-- What the task asks --
Pick out every line below that contains the string "Hispanic", and copy each one in full. The match is case-sensitive.

-- Records for processing --
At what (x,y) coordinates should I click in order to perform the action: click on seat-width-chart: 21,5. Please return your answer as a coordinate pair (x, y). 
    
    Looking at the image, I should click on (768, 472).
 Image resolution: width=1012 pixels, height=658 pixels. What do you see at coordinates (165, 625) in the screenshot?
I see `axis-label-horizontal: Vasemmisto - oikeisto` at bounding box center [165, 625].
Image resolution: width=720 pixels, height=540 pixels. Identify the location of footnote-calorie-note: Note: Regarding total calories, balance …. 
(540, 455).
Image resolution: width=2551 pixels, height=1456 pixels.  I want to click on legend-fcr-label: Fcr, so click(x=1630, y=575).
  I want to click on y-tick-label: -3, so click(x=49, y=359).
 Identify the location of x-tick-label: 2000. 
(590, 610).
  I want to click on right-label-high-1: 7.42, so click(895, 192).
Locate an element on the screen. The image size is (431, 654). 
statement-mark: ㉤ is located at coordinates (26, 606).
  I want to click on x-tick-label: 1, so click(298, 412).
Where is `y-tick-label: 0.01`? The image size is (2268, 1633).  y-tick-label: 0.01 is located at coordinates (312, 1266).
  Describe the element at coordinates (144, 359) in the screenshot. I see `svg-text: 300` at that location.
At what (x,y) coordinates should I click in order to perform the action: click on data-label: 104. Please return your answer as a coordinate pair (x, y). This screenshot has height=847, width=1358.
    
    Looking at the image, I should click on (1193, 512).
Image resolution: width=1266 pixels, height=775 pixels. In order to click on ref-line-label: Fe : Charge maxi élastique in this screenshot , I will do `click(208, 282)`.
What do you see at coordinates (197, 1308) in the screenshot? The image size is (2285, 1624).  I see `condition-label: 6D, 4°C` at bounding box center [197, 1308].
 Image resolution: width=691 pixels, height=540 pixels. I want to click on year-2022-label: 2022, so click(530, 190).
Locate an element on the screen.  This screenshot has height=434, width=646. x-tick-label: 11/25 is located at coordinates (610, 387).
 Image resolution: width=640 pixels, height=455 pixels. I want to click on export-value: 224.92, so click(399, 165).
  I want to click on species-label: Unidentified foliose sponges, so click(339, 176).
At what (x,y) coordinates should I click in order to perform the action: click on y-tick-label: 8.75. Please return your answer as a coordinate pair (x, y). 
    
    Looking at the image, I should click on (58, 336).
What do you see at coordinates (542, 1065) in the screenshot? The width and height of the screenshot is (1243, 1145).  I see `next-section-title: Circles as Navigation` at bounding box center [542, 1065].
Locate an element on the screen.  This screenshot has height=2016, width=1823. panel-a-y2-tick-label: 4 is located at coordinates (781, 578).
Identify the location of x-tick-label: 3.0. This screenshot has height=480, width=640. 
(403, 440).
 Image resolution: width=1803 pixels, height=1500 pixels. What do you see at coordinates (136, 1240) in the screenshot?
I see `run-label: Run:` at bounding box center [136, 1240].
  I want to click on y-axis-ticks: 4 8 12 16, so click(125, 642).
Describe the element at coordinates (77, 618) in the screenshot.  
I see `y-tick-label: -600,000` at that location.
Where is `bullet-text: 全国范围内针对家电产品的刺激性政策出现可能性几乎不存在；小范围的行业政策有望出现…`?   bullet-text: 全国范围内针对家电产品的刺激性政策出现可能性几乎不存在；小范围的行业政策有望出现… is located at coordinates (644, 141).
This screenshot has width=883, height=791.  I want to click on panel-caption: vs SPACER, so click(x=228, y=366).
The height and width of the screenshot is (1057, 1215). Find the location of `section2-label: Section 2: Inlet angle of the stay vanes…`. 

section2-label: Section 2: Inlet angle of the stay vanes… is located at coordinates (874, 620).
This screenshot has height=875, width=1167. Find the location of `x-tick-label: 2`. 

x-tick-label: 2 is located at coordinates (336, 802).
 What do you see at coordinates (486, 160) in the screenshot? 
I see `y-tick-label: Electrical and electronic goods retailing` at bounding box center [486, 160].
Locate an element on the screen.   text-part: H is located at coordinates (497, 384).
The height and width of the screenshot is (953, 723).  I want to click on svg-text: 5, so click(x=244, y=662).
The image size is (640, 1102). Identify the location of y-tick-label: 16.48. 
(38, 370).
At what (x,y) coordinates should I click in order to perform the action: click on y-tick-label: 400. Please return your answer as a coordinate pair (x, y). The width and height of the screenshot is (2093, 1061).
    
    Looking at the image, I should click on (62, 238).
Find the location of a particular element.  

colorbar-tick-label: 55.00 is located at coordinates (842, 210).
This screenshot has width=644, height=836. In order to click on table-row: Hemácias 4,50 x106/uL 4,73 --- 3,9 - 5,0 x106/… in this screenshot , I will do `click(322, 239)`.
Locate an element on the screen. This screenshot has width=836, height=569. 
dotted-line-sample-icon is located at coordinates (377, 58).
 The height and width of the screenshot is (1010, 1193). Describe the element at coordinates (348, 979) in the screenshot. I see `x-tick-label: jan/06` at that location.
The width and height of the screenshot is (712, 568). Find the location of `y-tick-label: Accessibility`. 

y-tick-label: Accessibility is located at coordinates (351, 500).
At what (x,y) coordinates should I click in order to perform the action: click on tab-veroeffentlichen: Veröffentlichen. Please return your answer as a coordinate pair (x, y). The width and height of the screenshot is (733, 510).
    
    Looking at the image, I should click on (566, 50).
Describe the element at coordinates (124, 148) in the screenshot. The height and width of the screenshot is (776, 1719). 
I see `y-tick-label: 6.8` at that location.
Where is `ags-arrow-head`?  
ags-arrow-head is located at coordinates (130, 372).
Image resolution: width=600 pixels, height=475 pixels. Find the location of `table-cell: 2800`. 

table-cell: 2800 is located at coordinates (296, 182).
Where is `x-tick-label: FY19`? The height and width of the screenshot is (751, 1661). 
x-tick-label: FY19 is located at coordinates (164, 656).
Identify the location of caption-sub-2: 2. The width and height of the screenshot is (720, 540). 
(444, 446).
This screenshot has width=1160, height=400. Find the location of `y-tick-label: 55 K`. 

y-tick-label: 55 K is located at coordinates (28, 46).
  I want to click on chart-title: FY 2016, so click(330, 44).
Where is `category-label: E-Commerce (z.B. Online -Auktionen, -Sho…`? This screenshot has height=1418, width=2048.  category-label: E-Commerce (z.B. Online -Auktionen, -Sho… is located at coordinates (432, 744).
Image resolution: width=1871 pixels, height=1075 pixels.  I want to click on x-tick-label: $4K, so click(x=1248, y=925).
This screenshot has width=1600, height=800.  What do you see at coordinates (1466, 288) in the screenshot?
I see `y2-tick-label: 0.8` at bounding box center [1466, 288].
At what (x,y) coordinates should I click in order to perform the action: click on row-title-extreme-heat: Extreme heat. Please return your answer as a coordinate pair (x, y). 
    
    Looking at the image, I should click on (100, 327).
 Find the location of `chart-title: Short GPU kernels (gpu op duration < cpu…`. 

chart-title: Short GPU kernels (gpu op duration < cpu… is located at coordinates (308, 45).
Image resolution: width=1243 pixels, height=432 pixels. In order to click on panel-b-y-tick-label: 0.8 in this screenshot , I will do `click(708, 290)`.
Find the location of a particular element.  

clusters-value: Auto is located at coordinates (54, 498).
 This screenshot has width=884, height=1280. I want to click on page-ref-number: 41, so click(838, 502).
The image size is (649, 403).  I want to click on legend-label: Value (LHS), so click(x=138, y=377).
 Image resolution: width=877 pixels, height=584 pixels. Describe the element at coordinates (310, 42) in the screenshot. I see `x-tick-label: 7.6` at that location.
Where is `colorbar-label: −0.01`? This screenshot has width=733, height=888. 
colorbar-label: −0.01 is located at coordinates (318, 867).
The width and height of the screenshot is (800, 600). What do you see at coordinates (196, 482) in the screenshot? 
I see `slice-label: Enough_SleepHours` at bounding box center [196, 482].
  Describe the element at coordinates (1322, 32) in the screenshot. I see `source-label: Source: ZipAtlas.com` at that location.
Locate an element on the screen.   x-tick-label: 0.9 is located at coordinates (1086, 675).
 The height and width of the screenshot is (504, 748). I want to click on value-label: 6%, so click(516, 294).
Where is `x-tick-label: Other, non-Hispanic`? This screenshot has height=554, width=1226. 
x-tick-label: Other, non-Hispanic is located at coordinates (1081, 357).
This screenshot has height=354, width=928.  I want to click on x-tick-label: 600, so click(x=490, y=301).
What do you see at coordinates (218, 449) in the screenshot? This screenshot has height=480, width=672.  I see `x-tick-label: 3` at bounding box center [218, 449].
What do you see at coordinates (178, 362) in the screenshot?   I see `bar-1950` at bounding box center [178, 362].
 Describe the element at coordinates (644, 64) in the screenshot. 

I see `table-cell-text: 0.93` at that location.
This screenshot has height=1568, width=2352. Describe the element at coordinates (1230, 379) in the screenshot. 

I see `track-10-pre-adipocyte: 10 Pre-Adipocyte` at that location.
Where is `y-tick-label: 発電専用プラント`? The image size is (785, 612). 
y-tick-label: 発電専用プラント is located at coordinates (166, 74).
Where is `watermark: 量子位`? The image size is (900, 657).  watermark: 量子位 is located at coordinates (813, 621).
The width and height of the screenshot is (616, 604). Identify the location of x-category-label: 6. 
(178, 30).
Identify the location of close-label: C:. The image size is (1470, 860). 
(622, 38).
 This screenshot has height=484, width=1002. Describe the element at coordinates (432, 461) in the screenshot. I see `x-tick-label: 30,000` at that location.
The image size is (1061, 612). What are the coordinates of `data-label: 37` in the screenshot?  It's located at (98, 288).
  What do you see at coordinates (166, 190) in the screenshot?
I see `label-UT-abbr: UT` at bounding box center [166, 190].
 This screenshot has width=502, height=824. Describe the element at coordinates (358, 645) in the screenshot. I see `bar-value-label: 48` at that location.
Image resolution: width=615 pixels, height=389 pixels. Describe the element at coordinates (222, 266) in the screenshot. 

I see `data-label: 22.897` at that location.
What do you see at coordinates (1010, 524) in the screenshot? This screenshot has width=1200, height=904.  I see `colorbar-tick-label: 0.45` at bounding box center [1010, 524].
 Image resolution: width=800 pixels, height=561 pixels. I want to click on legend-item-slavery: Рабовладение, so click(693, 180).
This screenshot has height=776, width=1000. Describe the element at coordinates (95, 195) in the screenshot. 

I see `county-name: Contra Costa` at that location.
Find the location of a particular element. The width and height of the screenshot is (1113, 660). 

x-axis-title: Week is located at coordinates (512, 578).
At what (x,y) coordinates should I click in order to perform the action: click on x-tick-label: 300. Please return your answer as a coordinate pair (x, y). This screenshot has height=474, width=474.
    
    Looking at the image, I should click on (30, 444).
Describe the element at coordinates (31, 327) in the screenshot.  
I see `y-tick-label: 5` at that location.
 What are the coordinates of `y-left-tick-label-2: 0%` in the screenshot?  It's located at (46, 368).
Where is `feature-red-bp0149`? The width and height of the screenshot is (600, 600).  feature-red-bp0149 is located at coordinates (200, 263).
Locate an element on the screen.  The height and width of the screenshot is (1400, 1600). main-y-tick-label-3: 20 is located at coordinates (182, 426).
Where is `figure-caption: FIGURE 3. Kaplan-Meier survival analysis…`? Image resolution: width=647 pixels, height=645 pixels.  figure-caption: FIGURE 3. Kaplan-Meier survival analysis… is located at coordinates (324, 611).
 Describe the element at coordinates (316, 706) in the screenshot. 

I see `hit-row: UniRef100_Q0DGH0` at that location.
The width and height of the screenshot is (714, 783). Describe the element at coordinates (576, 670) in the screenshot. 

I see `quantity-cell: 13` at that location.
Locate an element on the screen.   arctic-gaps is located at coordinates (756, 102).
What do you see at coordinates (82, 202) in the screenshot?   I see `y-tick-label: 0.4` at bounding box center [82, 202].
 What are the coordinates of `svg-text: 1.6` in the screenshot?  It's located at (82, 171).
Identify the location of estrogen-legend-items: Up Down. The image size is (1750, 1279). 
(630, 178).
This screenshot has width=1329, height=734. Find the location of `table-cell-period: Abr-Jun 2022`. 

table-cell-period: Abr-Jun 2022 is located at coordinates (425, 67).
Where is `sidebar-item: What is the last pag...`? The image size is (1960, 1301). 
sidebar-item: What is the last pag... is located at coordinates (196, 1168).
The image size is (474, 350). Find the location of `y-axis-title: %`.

-- Your solution --
Where is `x-tick-label: Other, non-Hispanic`? This screenshot has height=554, width=1226. 
x-tick-label: Other, non-Hispanic is located at coordinates (1081, 357).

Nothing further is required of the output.